I love their composition, their color, and their dreamlike portrayal of the life and times they represented. Being a locomotive enthusiast, I was specifically attempting to replicate the spirit of the Pennsylvania Railroad’s annual calendar paintings—fantastic watercolor paintings depicting The Pennsylvania Railroad and America at the height of their glory.
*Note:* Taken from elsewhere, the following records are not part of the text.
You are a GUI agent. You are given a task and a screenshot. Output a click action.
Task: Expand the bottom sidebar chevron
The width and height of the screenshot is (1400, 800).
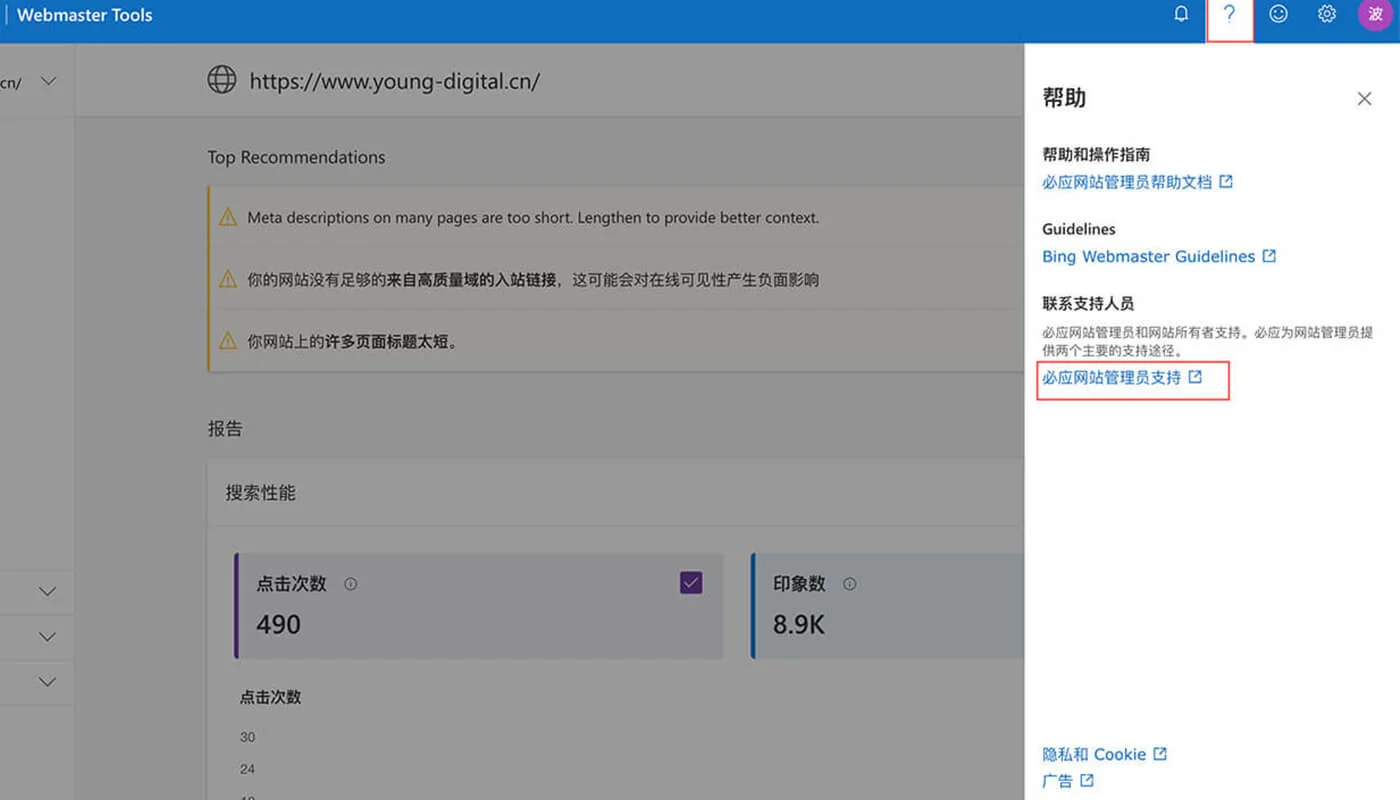click(45, 682)
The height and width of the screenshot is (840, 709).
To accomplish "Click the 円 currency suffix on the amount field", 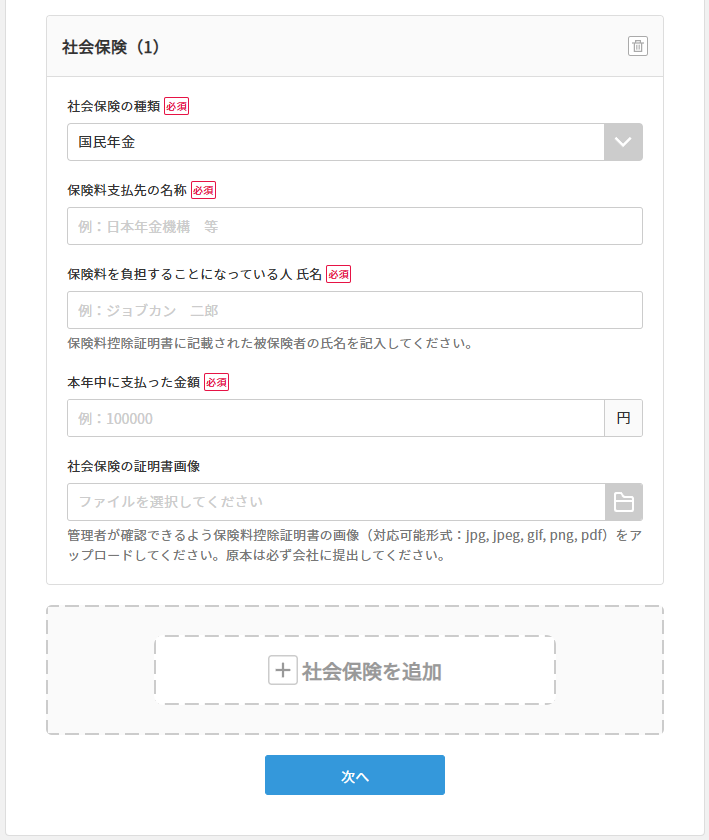I will pos(626,417).
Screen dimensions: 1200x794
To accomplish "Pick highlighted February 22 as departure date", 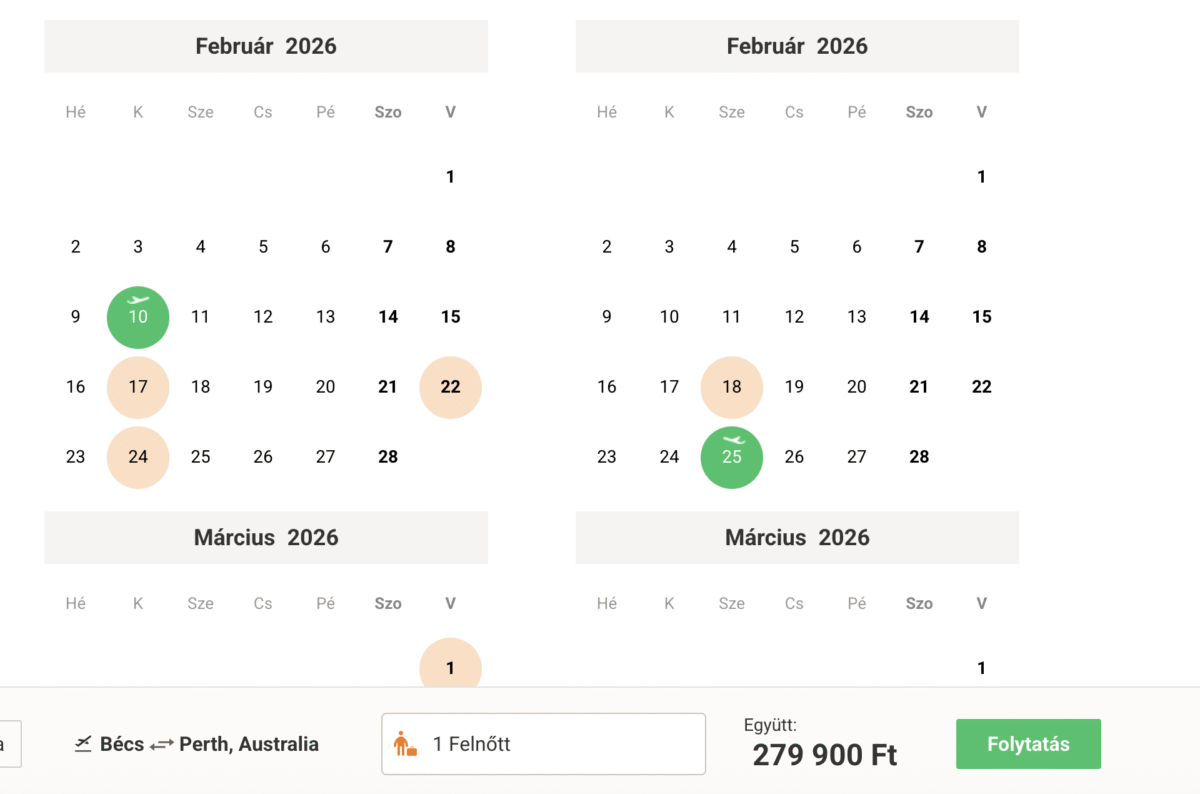I will pos(450,387).
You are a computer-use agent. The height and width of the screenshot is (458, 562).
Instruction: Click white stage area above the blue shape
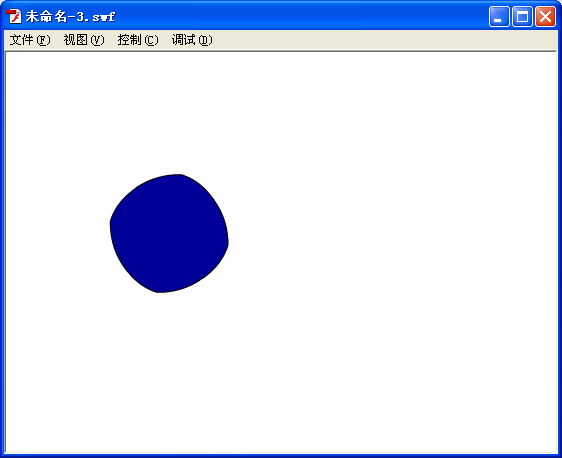point(168,111)
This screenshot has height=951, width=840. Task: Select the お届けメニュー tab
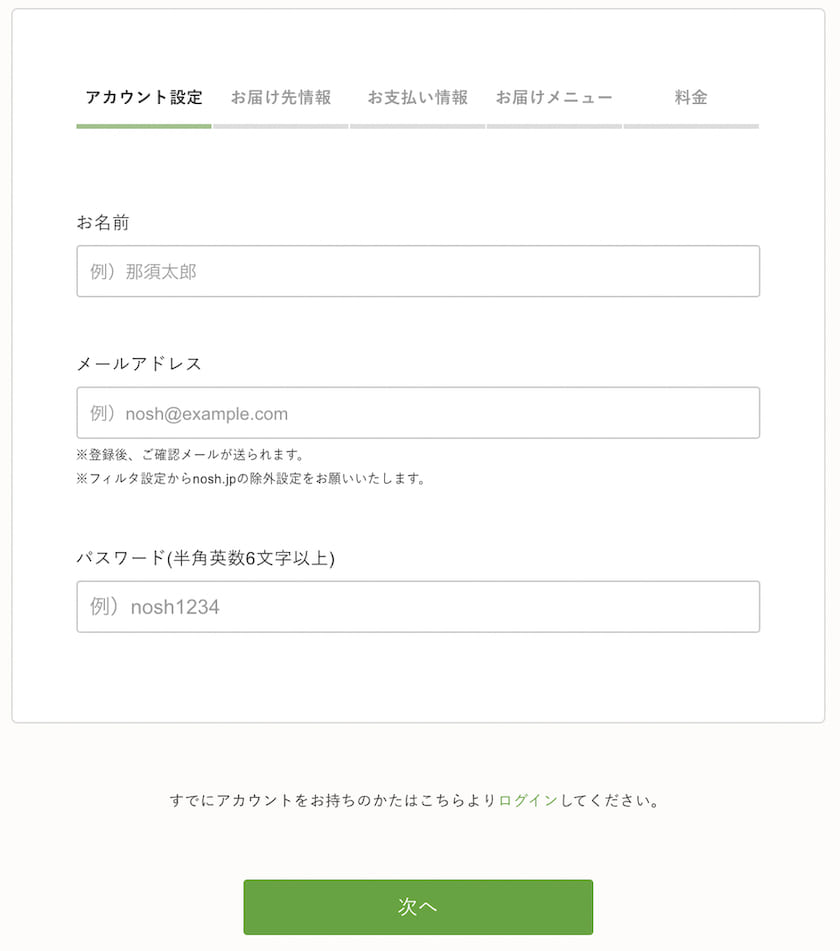click(554, 97)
The Duluth & Missabe was inextricably tied to the steel industry, being built and owned by U.S. Steel specifically to feed the grand steel mills supplied by the Great Lakes. So, the above image was a particular reference. The fire and fury of America’s furnaces, at the wrathful command of Uncle Sam, rolling up his sleeves and looking east to forcibly bring the west to it, borne on the back of the railway’s sinews of steel. The Duluth diesels were a little late to the party, but their road and their forebears were doubtlessly instrumental in that effort.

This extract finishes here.